“Acompanhar é a melhor forma de dizer adeus”

Laura Gutman

Sentir-se amado nos últimos momentos de nossas vidas nos dá a segurança, a coragem e a integridade essenciais para cruzar essa fronteira.

Viver a morte como médico não é a mesma coisa que vivê-la como doente.

María Isabel Heraso, presidente da Fundação Internacional da Dor e diretora da Unidade de Dor do Hospital San Francisco de Asís, em Madrid, passou por uma experiência de morte que foi profundamente reveladora para ela, que a tornou consciente do conhecimento espiritual e a transformou conceitos de trânsito e luto.

Como ajudar a morrer

Aos 47 anos sua vida mudou completamente porque você passou por uma situação muito especial: você visitou a própria morte, por assim dizer.

Sim, tive peritonite e nem percebi. Eu estava com dor, mas continuei trabalhando … E estava prestes a morrer. Eles tiveram que me operar para a vida ou morte. E foi então que tive aquela experiência que foi muito confusa no início, mas que, com o tempo, foi muito esclarecedora.

Você pode explicar como uma experiência de morte é vivida e lembrada?

Aí eu estava na UTI quando de repente pensei que eles estavam me dizendo que eu já tinha morrido. Eu me vi diante de muitas pessoas a quem estava contando minha vida. Expliquei a eles todas as coisas boas que havia feito na minha vida, mas eles não deram a menor importância …

No final, ficava zangado e dizia: "Devo ter feito algo bom, diga-me."

E eles me responderam: “Sabe aquela vez em que você ficava entediado na aula porque a professora tinha reprovado? Bem, você estava em um tempo sem tempo. Lá você estava na eternidade. Você se lembra de uma época em que ia ao cinema, cumprindo pena? Lá você estava na eternidade. Essas são as duas coisas importantes na sua vida, tudo o mais é inútil ”.

E depois de ouvir essas palavras … você voltou à vida?

Assim foi, mas quando comecei a contar tudo isso ninguém acreditou em mim. Expliquei a um psiquiatra, conversei com todo mundo e até me disseram que eu estava ficando louco.
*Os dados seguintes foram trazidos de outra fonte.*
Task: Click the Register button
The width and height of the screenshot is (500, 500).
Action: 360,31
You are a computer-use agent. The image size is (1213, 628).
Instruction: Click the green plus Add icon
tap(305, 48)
Decidi pesquisar por conta própria e passei mais de dez anos investigando o que havia acontecido comigo. Assim, aos poucos, fui entendendo muito melhor o que meus pacientes terminais sempre me contavam.

Depois desse episódio, você continuou praticando medicina?

Sim, continuei a terapia na Unidade de Dor e criei a International Pain Foundation. Para mim, a dor é um alerta, uma linguagem não verbal. Portanto, embora me dedique a remover a dor física, insisto em abrir a consciência e descobrir qual é o problema. Aí comecei a escrever, porque assim você alcança mais pessoas.

Nos seus livros sobre a morte você conta como acompanhar até o fim …

No primeiro descrevo o momento do trânsito, o que vamos encontrar.

Explico que somos como um copo de papel ao sol, com água. Nós somos a água que evapora. O copo de papel apodrece, mas não estamos mais lá.

Saímos e então os sinais vitais param. E, antes de irmos já saímos várias vezes, e no final decidimos que desta vez vamos sair completamente.

Quer dizer que isso acontece com todos nós? Todos nós estivemos indo e vindo?

Sim. Você sai e decide voltar ou não voltar. Seu corpo mantém os sinais vitais até você decidir. Você não precisa ter medo desse transe, mas ninguém quer vivê-lo, ele assusta.

Como enfrentar esse medo?

Os últimos pensamentos e emoções que sentimos no momento do desenlace têm muito poder.

Acima de tudo, deve-se perceber o sentimento de amor.

Sentir-se amado é essencial para o bom desenvolvimento físico e mental de uma criança e também nos últimos momentos da nossa vida, porque nos dá a segurança, a coragem e a integridade essenciais para cruzarmos essa fronteira com plenitude.

A familia pode ajudar …

A reconciliação é geralmente uma questão chave a ser resolvida para alcançar a paz. Os familiares devem colaborar, e não tentar distrair o paciente para que se esqueça. Quando chega esse momento terminal, a melhor maneira de passá-lo é em um ambiente sereno e harmonioso e, sempre que possível, em casa, com a família e amigos.

Você tem que acompanhar o trânsito com amor. Algo mais?

É importante saber que a primeira coisa que esses pacientes perdem é a consciência visual: os objetos reais deixam de interessá-los, eles só percebem contornos e os detalhes desaparecem. Então, os sentidos do paladar e do olfato são diluídos. Os últimos que sobraram são o tato e a audição.

Ajudará muito que, sem oprimi-los, tocemos, falemos com eles e, de alguma forma, mandemos a mensagem de que damos permissão para morrer.